SOURCE EXTRACT.
Soybean acres in the state have increased to seven million from five million in the 1980s.

It’s a similar story with corn, which has replaced traditional wheat acres because of the later harvest season.

The farthest north line where corn is grown used to jump 16 kilometres a year but is now making leaps 80 km a year.

Wiersma is worried.

“These guys harvest 140 to 160 bushels per acre of corn. They are comfortable leaving it in the stand in November and even harvesting it in March. The advantage is they can harvest it when the snow has melted and the ground still frozen,” he said.

“They’re getting comfortable with those risks.”

Wheat yields must increase and the crop become more profitable If it is to continue being grown in Minnesota.

“We have to stay competitive with the other commodities,” said Wiersma, whose research is trying to keep wheat profitable and in the rotation.

“We’re trying to push limits.”

Wiersma’s research has discovered a few keys to keeping wheat yields high:

* Getting the ideal number of seeds in the ground in the spring is key.

“Stand count is the easiest and fastest way to start out right,” he said.

It is a way for farmers to verify whether they achieved their goal of calibrating drills and getting the correct amount of seed in the ground.

The old recommendation of 28 plants per sq, foot has increased to 30 to 32 plants per sq. foot, depending on the variety. That number should increase by one plant per sq. foot for each week of delay past optimum crop seeding.

Wheat needs to be seeded as early as possible to take advantage of cool spring weather.

“I’d like to get it in the ground every year by the first and second week of April if I could get away with it.”

April 15 for northwestern Minnesota is ideal. Seeding earlier than that is great, but seeding later is a worry.

* Fungicide management is key to suppressing disease and maximizing yields.

The recommended time to apply fungicide to suppress fusarium head blight in wheat is Feekes 10.51, which is the growth stage when the spike is completely emerged from the boot and the pollen set has just started.

There is no disadvantage in delaying the application in the absence of leaf rust pressure.

Feekes 10.51 works for the entire spectrum of diseases.

There is no penalty for delaying from Feekes 9, when the flag leaf is fully extended, if pressure from leaf rust and other leaf diseases is light.

There also seems to be no penalty in delaying fungicide treatment to Feekes 10.5 to control all disease and suppressing fusarium head blight in a single application.

“In almost all scenarios, you can get away with a single application at 10.51.”

* There doesn’t seem to be a way for farmers to achieve both high protein and high yield.

DATA FOR ANALYSIS.
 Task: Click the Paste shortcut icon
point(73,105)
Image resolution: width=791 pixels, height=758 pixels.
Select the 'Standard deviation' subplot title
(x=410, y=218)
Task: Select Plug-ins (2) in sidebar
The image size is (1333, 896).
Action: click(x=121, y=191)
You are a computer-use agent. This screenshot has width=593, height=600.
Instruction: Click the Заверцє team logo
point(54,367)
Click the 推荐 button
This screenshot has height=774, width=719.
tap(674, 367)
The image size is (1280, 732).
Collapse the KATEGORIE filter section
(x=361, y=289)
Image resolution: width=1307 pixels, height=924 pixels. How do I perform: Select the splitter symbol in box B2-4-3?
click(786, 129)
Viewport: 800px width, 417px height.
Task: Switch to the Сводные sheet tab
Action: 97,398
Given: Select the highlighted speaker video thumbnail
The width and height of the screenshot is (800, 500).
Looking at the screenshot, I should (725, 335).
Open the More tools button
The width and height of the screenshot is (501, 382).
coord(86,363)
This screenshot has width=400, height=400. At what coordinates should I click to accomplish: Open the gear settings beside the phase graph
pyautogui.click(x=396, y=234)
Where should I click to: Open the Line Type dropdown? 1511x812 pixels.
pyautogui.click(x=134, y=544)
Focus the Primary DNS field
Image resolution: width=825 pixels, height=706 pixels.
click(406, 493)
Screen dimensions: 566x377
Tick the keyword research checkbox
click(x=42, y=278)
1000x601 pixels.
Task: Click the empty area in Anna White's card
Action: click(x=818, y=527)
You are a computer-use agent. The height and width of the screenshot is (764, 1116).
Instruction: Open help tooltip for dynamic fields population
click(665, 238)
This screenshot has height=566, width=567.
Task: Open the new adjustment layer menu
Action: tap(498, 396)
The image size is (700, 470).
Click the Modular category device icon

WORK REQUIRED. Reproduce the passage on Minnesota wheat between "April 15 for" and "spectrum of diseases.", inclusive.

SOLVED PROBLEM.
April 15 for northwestern Minnesota is ideal. Seeding earlier than that is great, but seeding later is a worry.

* Fungicide management is key to suppressing disease and maximizing yields.

The recommended time to apply fungicide to suppress fusarium head blight in wheat is Feekes 10.51, which is the growth stage when the spike is completely emerged from the boot and the pollen set has just started.

There is no disadvantage in delaying the application in the absence of leaf rust pressure.

Feekes 10.51 works for the entire spectrum of diseases.